A 79 year old man presented to the eye casualty department complaining of a painful, red left eye with reduced vision. Two weeks previously he had been hit in that eye by the end of a nail which he had been pulling out of a table. He believed he had removed the piece of metal from his eye at the time. On examination, visual acuity (VA) was 6/9 in the right eye and 6/60 in the left eye. There was a nasal subconjunctival haemorrhage, though the entry wound was found at 5 o’clock, extending radially from the cornea to the scleral border of the limbus and was siedle negative. There was an anterior uveitis with cells ++ and flare ++, and 360 degree posterior synechiae. There was brisk vitreous activity, cells ++, and poor fundal view. Intraocular pressure was 12 bilaterally. Gonioscopy revealed iris tissue up to the wound but no foreign body in the anterior chamber. Plain skull x ray (Fig 1A) showed an intraocular radio-opaque foreign body. The patient was admitted for intense dilatation and steroid treatment before surgery. Superotemporal posterior synechiae were broken and some fundal view was obtained—BIO 3, though the IOFB was not seen. Conventional A and B scan ultrasound failed to localise accurately the foreign body, although it was identified on extreme peripheral sections (Fig 1B). CT scan showed a densely radio-opaque IOFB but accurate localisation was not possible.

Figure 1

(A) Lateral skull x ray showing appearance of foreign body. (B) Extreme peripheral B scan ultrasonography at 5 o’clock meridian showing foreign body (arrow) with shadowing posterior to it. (C) Ultrasound biomicroscopy at 5 o’clock meridian, sagittal view. Line measures distance from angle recess to foreign body, 4 mm. (D) Transverse view, ultrasound biomicroscopy showing foreign body adjacent to pars plana.
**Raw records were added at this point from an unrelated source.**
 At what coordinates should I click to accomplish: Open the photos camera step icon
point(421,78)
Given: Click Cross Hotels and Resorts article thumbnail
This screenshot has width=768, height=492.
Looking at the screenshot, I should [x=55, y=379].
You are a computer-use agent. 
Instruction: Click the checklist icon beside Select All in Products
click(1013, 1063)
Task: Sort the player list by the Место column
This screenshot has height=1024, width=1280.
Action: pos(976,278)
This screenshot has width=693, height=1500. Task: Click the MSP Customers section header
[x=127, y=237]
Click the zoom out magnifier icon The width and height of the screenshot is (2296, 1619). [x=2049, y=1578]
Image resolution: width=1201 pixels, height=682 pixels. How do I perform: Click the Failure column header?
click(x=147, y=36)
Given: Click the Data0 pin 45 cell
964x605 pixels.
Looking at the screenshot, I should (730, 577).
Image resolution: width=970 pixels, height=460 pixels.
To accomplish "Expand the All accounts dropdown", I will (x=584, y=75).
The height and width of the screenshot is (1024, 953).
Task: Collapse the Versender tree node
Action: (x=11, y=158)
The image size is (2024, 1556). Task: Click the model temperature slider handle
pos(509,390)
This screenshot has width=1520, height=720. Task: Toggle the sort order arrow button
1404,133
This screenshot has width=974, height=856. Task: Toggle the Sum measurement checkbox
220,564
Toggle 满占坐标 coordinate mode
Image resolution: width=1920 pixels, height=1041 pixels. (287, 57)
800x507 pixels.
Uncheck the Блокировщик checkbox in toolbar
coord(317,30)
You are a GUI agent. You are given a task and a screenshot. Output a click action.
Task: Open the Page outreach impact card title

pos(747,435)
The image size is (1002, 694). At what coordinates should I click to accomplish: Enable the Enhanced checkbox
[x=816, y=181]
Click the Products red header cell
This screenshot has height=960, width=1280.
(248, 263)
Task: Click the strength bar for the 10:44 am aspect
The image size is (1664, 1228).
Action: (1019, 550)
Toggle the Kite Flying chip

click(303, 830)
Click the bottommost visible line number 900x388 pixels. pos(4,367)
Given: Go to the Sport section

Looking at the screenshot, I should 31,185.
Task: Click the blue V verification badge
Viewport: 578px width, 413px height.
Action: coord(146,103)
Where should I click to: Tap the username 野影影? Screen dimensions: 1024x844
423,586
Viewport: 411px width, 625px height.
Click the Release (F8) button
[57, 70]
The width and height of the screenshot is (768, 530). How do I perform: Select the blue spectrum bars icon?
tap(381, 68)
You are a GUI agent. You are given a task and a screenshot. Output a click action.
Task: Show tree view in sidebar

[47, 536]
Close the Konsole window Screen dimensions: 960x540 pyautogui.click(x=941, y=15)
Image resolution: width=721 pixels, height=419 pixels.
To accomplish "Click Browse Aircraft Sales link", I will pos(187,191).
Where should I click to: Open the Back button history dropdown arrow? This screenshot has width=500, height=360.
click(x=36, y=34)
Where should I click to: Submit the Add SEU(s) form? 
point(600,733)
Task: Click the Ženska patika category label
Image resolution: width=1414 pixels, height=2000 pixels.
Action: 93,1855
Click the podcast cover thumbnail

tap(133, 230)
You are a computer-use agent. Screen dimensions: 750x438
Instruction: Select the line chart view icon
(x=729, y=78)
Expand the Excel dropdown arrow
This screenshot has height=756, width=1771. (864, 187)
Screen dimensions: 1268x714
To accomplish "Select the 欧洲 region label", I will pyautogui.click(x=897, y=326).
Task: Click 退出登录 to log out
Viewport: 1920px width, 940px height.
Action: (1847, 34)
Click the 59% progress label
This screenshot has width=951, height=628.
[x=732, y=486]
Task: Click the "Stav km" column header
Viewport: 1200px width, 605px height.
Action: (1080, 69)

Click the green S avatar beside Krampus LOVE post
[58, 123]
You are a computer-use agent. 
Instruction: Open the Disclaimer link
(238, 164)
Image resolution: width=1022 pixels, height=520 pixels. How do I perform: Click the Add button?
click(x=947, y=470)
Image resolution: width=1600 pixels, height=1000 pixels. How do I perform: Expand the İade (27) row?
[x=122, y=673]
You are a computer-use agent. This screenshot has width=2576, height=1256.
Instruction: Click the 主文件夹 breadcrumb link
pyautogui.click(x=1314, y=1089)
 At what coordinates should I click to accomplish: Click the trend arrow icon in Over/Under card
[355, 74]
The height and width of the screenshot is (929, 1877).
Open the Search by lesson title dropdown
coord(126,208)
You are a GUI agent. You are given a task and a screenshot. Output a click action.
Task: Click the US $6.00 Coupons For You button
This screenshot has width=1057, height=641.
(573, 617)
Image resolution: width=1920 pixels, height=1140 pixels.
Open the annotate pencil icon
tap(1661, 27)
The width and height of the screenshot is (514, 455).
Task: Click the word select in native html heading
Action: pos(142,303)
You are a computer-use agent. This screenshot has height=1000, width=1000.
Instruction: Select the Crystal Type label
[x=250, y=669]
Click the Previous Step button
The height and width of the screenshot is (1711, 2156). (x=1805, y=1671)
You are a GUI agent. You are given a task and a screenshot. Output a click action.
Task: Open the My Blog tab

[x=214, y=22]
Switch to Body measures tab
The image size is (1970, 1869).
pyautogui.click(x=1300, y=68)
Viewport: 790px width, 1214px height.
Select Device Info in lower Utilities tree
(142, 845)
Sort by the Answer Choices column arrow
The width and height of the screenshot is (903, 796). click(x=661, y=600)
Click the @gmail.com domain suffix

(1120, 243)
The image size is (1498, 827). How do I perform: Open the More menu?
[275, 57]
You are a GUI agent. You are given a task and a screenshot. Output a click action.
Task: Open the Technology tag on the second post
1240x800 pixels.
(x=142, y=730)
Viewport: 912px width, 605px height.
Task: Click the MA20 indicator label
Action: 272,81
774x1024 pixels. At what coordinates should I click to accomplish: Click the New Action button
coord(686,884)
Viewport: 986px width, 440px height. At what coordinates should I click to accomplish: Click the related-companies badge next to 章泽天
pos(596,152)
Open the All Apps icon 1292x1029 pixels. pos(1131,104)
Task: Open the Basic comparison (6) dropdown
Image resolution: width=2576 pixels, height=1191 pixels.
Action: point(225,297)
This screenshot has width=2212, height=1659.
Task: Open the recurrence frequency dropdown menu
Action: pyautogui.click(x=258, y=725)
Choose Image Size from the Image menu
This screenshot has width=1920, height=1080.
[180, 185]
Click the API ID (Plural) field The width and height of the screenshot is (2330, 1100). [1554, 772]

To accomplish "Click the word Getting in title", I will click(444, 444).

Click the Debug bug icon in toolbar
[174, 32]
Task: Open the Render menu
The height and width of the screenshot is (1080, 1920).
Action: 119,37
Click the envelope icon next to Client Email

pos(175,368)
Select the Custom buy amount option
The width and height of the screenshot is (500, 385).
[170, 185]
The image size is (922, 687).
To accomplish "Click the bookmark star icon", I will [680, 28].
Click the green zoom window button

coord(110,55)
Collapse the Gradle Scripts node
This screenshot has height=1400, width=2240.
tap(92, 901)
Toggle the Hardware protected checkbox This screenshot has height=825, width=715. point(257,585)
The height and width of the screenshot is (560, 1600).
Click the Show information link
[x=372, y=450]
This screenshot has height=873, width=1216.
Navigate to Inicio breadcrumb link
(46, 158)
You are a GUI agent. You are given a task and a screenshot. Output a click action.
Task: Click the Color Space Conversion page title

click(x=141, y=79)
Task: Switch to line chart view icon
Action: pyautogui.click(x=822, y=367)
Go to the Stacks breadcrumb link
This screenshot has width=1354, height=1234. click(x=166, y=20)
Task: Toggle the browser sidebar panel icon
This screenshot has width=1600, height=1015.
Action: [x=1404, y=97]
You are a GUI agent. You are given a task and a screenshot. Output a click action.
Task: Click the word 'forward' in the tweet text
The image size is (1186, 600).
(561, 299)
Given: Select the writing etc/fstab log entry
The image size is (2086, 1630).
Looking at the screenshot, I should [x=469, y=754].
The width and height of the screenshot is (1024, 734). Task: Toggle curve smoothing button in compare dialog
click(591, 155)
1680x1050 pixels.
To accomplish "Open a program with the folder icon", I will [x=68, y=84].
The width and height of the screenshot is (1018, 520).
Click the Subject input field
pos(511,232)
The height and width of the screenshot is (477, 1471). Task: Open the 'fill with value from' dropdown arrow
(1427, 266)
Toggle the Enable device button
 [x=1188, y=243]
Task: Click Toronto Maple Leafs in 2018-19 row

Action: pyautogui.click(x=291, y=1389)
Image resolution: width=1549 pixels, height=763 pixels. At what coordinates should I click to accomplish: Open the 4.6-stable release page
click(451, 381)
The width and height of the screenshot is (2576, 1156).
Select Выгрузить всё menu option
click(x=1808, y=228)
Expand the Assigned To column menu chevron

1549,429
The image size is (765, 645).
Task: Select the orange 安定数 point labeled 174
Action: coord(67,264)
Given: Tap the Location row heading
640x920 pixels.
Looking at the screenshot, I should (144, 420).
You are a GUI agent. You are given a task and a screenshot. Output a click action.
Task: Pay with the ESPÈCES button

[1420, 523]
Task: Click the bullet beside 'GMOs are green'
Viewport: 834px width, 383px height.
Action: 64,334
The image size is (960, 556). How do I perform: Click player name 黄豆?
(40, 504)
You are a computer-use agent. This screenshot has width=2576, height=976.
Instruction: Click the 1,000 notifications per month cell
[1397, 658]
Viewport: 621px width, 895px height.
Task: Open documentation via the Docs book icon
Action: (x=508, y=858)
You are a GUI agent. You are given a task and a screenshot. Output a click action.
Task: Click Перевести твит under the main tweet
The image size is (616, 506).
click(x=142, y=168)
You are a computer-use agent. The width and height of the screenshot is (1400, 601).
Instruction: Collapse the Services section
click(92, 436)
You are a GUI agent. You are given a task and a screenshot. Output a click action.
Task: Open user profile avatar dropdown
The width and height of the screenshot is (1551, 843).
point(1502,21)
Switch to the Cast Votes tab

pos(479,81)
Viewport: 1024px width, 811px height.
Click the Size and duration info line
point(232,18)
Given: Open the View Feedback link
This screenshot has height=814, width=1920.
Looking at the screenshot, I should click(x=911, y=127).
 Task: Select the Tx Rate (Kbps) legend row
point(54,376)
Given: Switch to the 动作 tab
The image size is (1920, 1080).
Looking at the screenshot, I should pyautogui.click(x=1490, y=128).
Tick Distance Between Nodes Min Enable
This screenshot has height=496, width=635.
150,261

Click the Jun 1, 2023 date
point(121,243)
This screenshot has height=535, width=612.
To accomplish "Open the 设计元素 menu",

The wound had been present for 2 weeks, was self sealing, and it was considered safe to perform UBM using a standard eyecup, which had been disinfected using Milton. This identified a foreign body (Fig 1C,D) adjacent to pars plana, 4 mm posterior to the angle recess (that is, 5 mm posterior to limbus) at the 5 o’clock meridian. When surgery was performed, a scleral trap door was constructed and a giant magnet was then placed with its point 5 mm from the limbus at the 5 o’clock meridian. The metallic foreign body was removed with ease. The scleral flap was then sutured. Cryotherapy was then applied to the entry site and the peripheral retina was inspected for any evidence of tears. In addition, perioperative systemic and topical steroids were administered to control intraocular inflammation and prevent proliferative vitreoretinopathy (PVR). Unfortunately, 6 weeks later he developed a total retinal detachment with inferior PVR, despite perioperative control of intraocular inflammation with systemic steroids, and further surgery was required.


The accurate localisation of IOFBs is essential for the optimum management of patients. This enables the surgeon to plan the most atraumatic method of removing the IOFB during surgery. Anteriorly located foreign bodies are particularly problematic as it may be impossible to visualise them directly although indentation can aid direct visualisation of those located at the retinal periphery. At present, imaging of these IOFBs is possible with conventional A and B scan ultrasonography, plain x ray and CT scanning. CT scanning has its limitations owing to image obscuration from eye movement and the quality of images reconstructed by computers,1 2 although newer methods have been developed in an attempt to overcome these factors.3 A and B scan ultrasonography, although sensitive in detection and localisation of posterior segment IOFBs, does not provide good resolution of the extreme retinal periphery, ciliary body, posterior chamber, and drainage angle whereas UBM has good resolution of these areas.4 UBM can prove a useful tool to pinpoint the location of anteriorly located IOFBs as has been shown in experimental models.5 6 This case highlights the use of UBM in clinical practice.